■ GIVEN DATA ■
=====
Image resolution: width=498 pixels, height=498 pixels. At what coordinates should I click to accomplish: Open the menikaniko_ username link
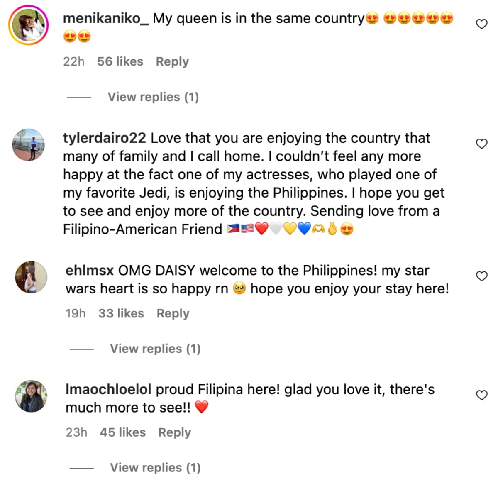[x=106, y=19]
=====
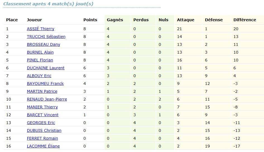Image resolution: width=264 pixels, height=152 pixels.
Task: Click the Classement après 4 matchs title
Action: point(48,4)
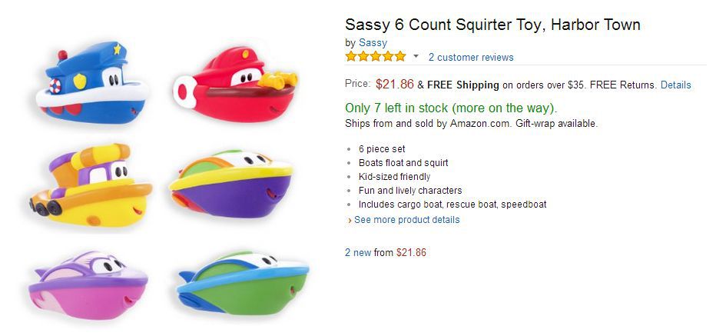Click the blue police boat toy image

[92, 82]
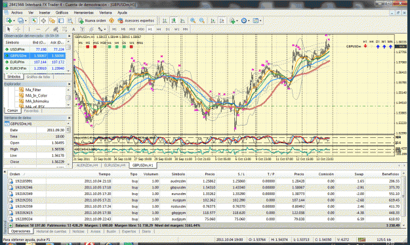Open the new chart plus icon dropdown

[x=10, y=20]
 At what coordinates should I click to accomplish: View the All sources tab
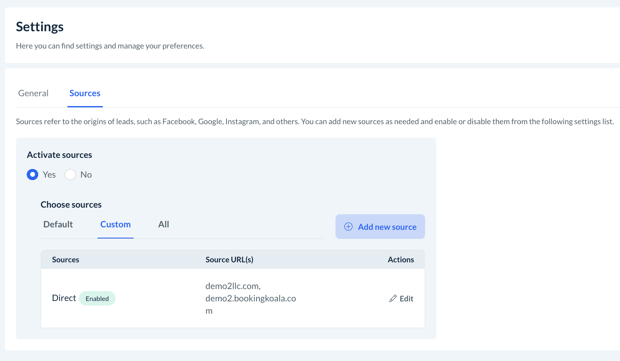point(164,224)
=====
■ JOB ■
Reproduce the items from the line with "At what coordinates should I click to accomplish: View" to the line with "point(164,224)", leaving out the pictures.

■ ANSWER IN FULL ■
 At what coordinates should I click to accomplish: View the All sources tab
point(164,224)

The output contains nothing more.